**Document passage**
▼

Forum: Ruby how to read utf-16 with Open3.popen3

403b1743ad9522eeb22f301727ffc714?d=identicon&s=25 James French (Guest)
on 2014-06-18 17:08
(Received via mailing list)
Hi group,

I have a windows executable that writes to stdout using utf-16 encoding.
When I read it using Open3.popen3 it comes in with spaces between each
letter. I can't seem to figure out how to get that converted to utf-8.
The docs to IO.pipe specify that it can convert between external and
internal encodings. I've tried changing the source code in popen3 to eg
IO.pipe('utf-16:utf-8') and various other things but have had no luck.
Any help greatly appreciated.

Cheers,
James
54404bcac0f45bf1c8e8b827cd9bb709?d=identicon&s=25 7stud -- (7stud)

▲

**To-do list**
a) According to the forum post, what encoding does the Windows executable use when it writes to stdout?
b) Please say whether each statement agrees with the forum post, answering yes or no and quoting the words that decide it: (i) The output read through Open3.popen3 arrives with spaces between the letters. (ii) Editing the popen3 source to use IO.pipe('utf-16:utf-8') fixed the conversion. (iii) The IO.pipe documentation says it can convert between external and internal encodings.
The listing has no connection to the forum post.

**Recorded information**
▼

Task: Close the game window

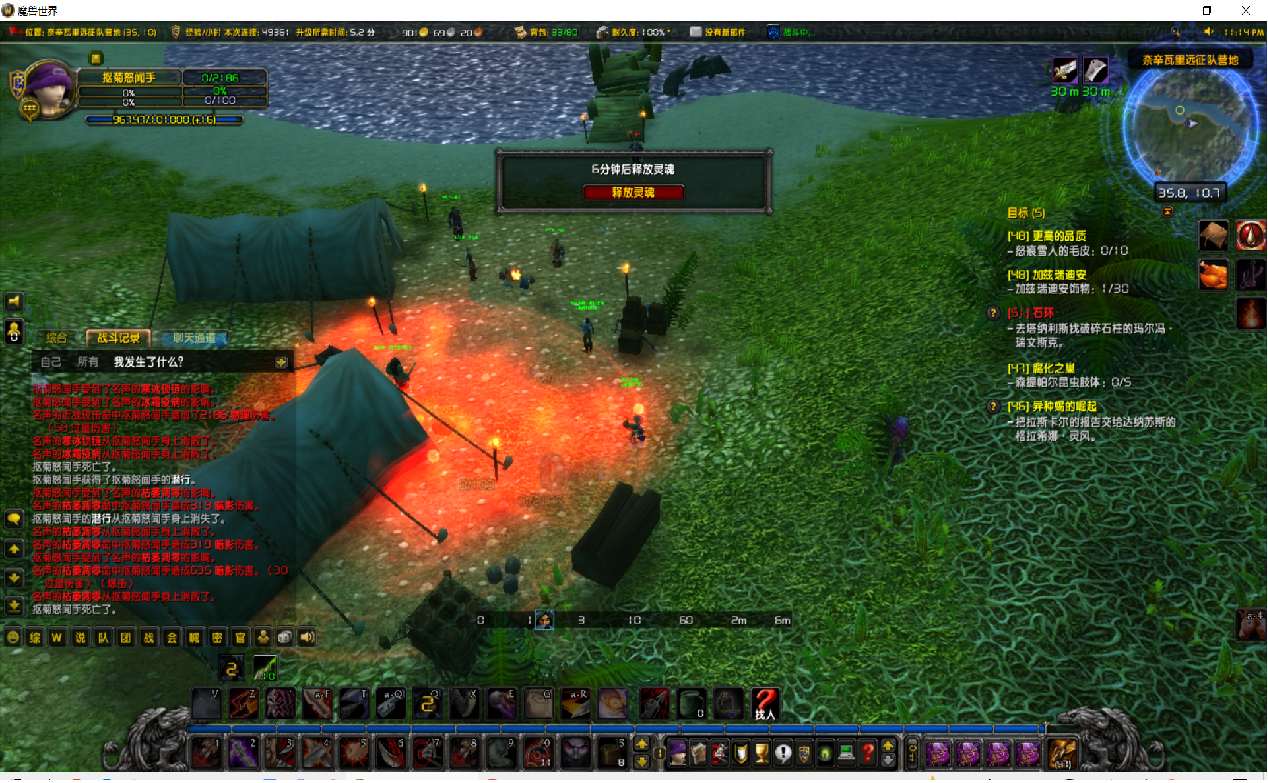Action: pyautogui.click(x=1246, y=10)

▲

**Responses per task**
a) UTF-16.

b)
(i) Yes: "it comes in with spaces between each letter"
(ii) No: "have had no luck"
(iii) Yes: "The docs to IO.pipe specify that it can convert between external and internal encodings"